El reloj...¡Ella se lo había dejado!... Tal vez era una manera de decirle que lo perdonaba... que lo llamaba... que volviera con ella...
-¡Ofelia! ¡Querida! -sollozó, y trató de levantarse sin saber a impulsos de qué ni para qué. Se le cayó el vaso sobre la alfombra. Se apoyó en la chimenea y se miró al espejo. Su imagen era borrosa, confusa. Un viejo feo y macabro que él no reconocía.
El tictac del reloj se oía insistente, se agrandaba, invadía todo el cuarto, le martillaba las sienes.
Exasperado lo tomó en la mano y lo tiró violentamente.
El esfuerzo le hizo dar una vuelta sobre sí mismo y cayó al suelo.

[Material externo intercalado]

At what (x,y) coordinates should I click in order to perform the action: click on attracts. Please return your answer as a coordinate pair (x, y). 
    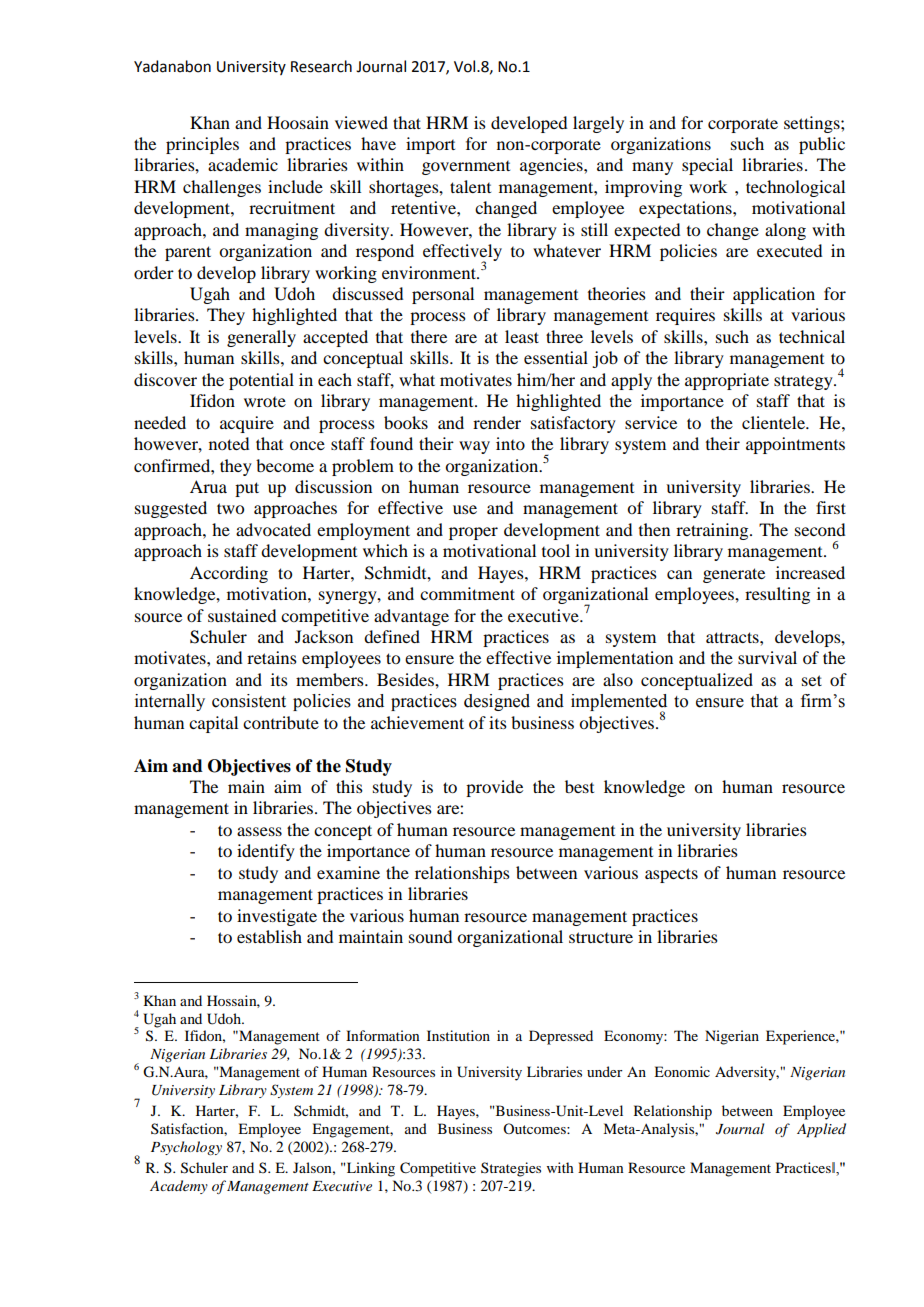
    Looking at the image, I should click on (733, 637).
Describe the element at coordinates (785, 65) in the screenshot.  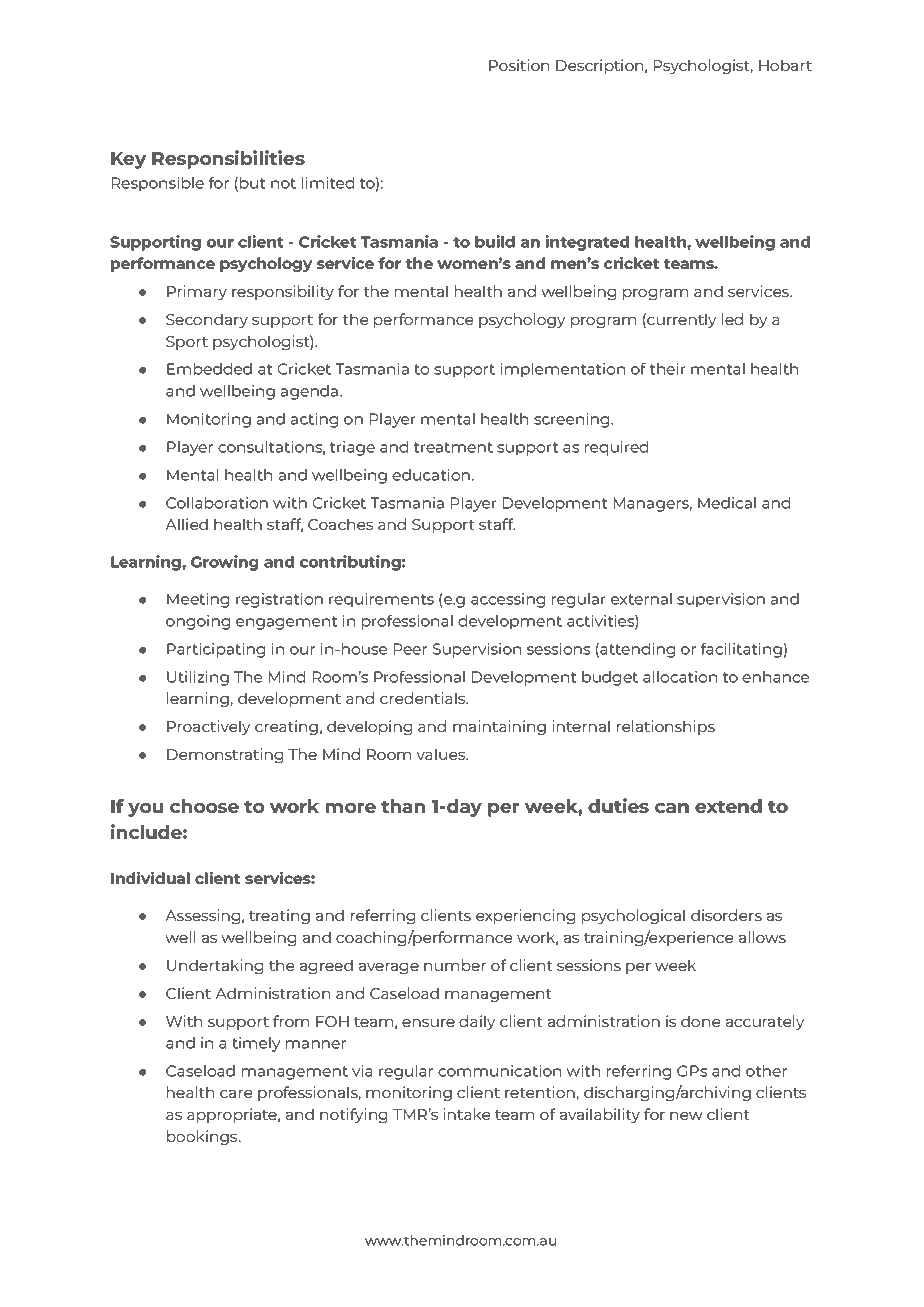
I see `Hobart` at that location.
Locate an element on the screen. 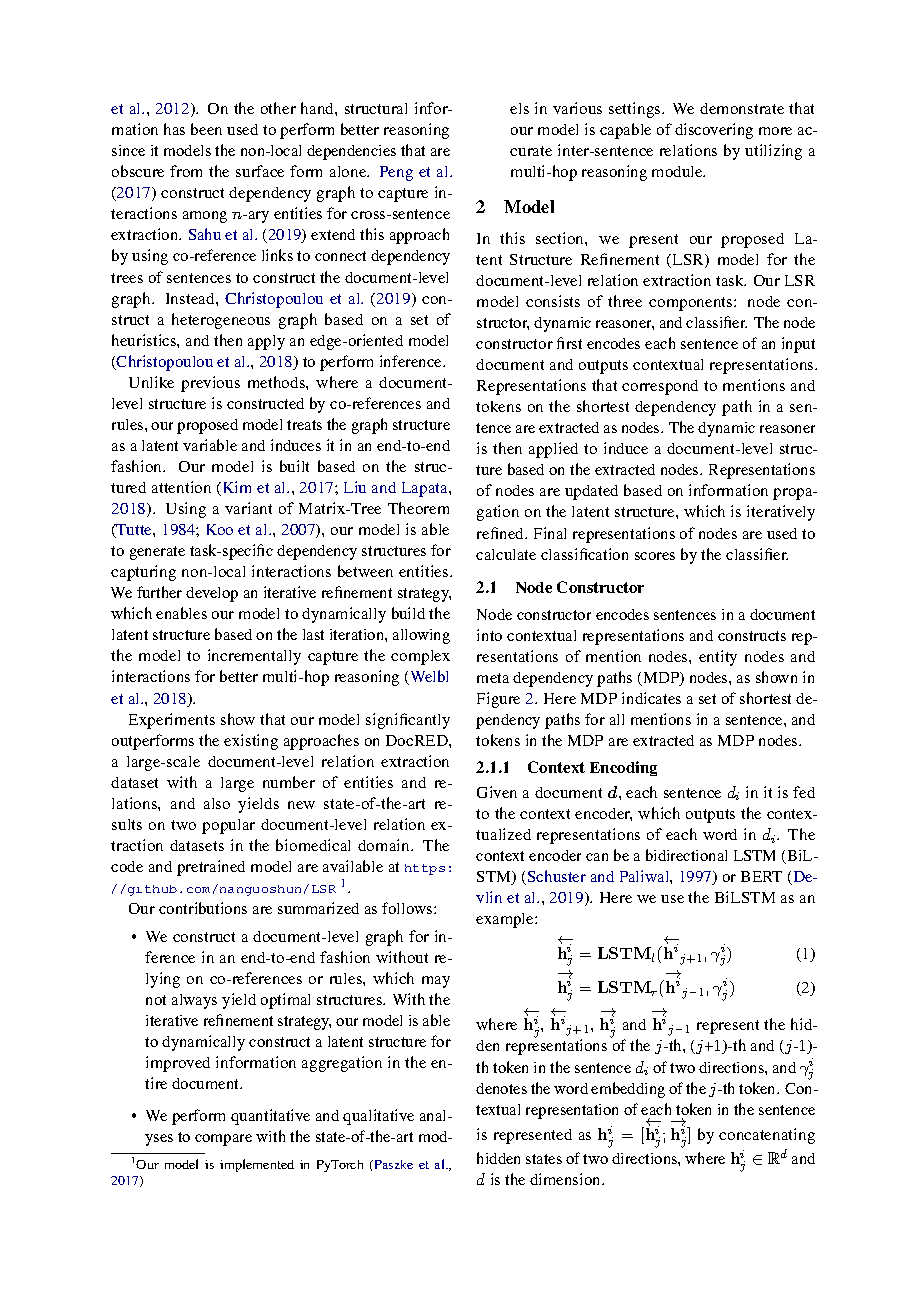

El reloj había chocado contra el cortinado de la ventana y resbalado blandamente sobre él hasta el piso. No se rompió por milagro, pero cesó de oírse su tictac.

La policía de investigaciones, el médico y el valet del niño Justo coincidieron en que lo había matado la bebida.
Cuando redactaron el acta, el médico declaró que el fallecimiento había tenido lugar alrededor de las tres y media.
El valet recogió del suelo un reloj que no conocía. Un reloj de cristal y bronce, detenido en las tres y media.
¿Y de donde vino este reloj?
¿Quién lo había traído? ¿Por qué estaba en el suelo y marcaba las tres y media?
Los relojes marcan las horas -todas las horas- y la hora de la muerte también.